I understand! I agree about quads. I think it's that speed that makes n-gons acceptable, especially for static objects. If they're not bending or flexing and they look good in the render, there is less point to laboring over the model. 80 in a week is impressive!


Warlock279 ( ) posted Mon, 11 January 2021 at 3:44 PM

LuxXeon posted at 3:22PM Mon, 11 January 2021 - #4409772 . . . and using the ngons allowed me to create a lot more detail with minimal polygon count. Each model is less than 100 polygons. It would have been impossible to do using quads.
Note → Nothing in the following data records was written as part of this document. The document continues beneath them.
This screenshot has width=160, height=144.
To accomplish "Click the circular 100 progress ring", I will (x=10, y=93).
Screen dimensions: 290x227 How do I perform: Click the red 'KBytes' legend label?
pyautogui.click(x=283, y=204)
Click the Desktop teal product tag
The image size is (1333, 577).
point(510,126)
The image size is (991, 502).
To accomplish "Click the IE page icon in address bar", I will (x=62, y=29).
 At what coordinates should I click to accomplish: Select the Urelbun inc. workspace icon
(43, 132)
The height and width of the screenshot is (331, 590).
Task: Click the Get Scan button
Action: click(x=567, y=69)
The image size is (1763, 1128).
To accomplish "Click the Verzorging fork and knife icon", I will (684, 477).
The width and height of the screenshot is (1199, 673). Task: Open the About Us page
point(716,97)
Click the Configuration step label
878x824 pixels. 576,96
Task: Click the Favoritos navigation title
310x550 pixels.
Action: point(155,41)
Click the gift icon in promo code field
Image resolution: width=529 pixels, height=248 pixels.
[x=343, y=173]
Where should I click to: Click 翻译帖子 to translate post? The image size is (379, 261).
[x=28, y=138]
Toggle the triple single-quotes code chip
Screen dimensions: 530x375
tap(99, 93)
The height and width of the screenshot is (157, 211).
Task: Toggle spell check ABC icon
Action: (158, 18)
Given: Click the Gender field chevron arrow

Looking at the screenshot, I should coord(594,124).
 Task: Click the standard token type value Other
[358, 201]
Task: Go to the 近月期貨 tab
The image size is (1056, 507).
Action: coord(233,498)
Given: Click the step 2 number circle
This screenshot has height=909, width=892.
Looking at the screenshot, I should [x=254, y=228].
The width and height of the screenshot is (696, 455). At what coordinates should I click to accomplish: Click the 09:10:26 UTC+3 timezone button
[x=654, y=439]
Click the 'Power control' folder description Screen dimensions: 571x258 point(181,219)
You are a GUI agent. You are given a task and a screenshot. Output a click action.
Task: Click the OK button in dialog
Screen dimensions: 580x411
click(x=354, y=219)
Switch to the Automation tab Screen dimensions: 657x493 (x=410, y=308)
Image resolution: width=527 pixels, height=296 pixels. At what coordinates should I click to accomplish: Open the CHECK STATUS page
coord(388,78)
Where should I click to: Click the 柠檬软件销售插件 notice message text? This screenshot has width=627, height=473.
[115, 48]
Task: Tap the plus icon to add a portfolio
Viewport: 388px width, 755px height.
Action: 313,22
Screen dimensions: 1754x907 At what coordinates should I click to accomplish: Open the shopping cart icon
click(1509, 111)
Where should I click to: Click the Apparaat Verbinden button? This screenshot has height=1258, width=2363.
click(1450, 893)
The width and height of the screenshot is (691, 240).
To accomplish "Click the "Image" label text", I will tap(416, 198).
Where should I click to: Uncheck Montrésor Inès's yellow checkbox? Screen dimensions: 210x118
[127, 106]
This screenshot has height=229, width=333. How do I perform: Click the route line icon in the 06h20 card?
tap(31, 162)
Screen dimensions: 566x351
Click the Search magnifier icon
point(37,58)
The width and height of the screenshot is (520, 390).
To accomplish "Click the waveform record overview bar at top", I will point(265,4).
Eh, maybe? But probably not really. While the "forward facing" poly count might seem lower, the model is almost certainly converted to triangles at render time [I don't know of any render engine that doesn't], and the software itself is still dealing with the same number of vertices, so I'd be dubious of any performance benefit there as well. If anything there might be a small negative impact, as its possible the software is constantly calculating those ngons as tho they were triangles? Obviously, in the case of objects with only 100 polygons, you'd never notice a difference performance wise, but I wonder, if you stacked a significant amount of geometry up, quads/tris in one mesh, and ngons in another with an equal amount of vertices, if you might not see more favorable performance from the quads/tris mesh? Can't deny that the ngons will be likely be more pleasing to the eye while working than a mesh that's triangulated every which way, but I think claiming a "low polycount" on account of ngons is a bit of a trap.

Not saying, "don't use ngons" cause you know what you're doing, just quibbling over how you justify them. ;)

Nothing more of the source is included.